Lucanis lingered for a moment longer, crouched beside her, his hand still hovering in the space where her warmth lingered. He studied her face—the faint freckles across her nose, the old scar near her temple, the peace that had settled over her features in sleep.
Then, quietly, he rose. He slipped away from the firelight, each step deliberate, soundless. Too close, too much. This was a contract—nothing more. That was the truth he tried to hold onto as he found a place away from the others, somewhere shadowed and empty. He forced himself to lie down, to shut his eyes, to breathe.
He did not let himself dwell on why he’d done it. Why he’d parted with a valuable piece of his own supply. Why it had mattered that her movement had faltered. Why he’d touched her like she was something delicate, something worth protecting.
He didn’t want the answers.
So he told himself it was nothing.
And tried not to think of her.
Morning crept in with silver light, casting long shadows across the clearing. The fire had long since gone cold, and the air held a bite that promised rain. Rook stirred, groaning as she shifted from where she’d slumped in sleep. Her spine protested with every movement, muscles aching from too many battles and too little rest.
She sat up slowly, stretching her arms overhead until her shoulders popped. The motion came easier than she expected, the usual drag of tightness absent. Curious, she flexed her arm again and frowned, her hand moving to the familiar weight of her gauntlet.
The strap, once frayed and stubborn, gave easily beneath her fingers. She slipped the gauntlet off and turned it in her hands, her brows drawing together. The leather was new—thicker, darker, and far sturdier than what she remembered. It was reinforced, expertly stitched, the kind of work done by someone who knew what they were doing.
Her fingers skimmed over the seams, brushing lightly across the new material. It was the same shade as Lucanis’ armour.
Her breath caught.
Slowly, her gaze rose and swept the camp until it found him. Lucanis stood at the edge of the clearing, arms folded, eyes already on her. He didn’t look away. Didn’t pretend he wasn’t watching.
Their eyes locked, and something passed between them—quiet, heavy, unspoken. She didn’t smile, didn’t speak. Just held his gaze, the repaired gauntlet resting in her lap like an unwrapped secret.
She slid it back on. Flexed her fingers. Rolled her shoulder. The motion was smooth. Natural. Easy.
She exhaled slowly and looked down, the corners of her mouth tilting just barely upward.
When the next fight found them, it came fast and brutal—no time for plans or strategy, only instinct and steel. Magic tore through the air, and Rook moved like a force of nature, her lightning answering the call before her voice did. But Lucanis saw it.

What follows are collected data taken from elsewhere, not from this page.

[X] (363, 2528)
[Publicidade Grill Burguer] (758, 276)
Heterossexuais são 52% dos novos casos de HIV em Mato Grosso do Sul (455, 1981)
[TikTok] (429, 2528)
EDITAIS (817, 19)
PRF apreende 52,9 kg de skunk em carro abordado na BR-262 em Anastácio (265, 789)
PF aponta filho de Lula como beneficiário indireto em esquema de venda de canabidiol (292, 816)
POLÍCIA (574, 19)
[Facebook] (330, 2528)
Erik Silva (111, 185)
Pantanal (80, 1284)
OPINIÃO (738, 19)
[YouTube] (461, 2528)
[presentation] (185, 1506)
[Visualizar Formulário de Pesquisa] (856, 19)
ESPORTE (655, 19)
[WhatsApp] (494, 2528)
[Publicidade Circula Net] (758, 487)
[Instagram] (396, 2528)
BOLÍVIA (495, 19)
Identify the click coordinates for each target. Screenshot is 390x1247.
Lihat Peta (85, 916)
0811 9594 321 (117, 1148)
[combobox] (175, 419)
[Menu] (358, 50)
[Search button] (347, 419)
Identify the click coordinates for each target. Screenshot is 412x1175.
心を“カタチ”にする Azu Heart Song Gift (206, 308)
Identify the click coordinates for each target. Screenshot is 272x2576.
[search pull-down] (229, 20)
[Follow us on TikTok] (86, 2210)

She moved differently now.
Gone was the hesitation. Gone was the stiff, guarded motion. She spun through the battlefield like she was built for it, arm lifting cleanly, precisely, to deflect a killing blow with the flat of her blade. Her stance was sure. Her strike, unburdened.
Lucanis cut through an enemy and looked to her across the chaos, breath harsh in his throat. She turned toward him, eyes finding his even in the storm of battle. And though the world burned around them, though the enemy still surged, she looked only at him.
Thank you, she mouthed. For the gauntlet. For noticing. For caring.
He said nothing.
He only nodded.
And Rook smiled—a real smile, bright and fierce.
And then she turned back into the fray, lightning dancing at her fingertips, the storm within her once again free to move.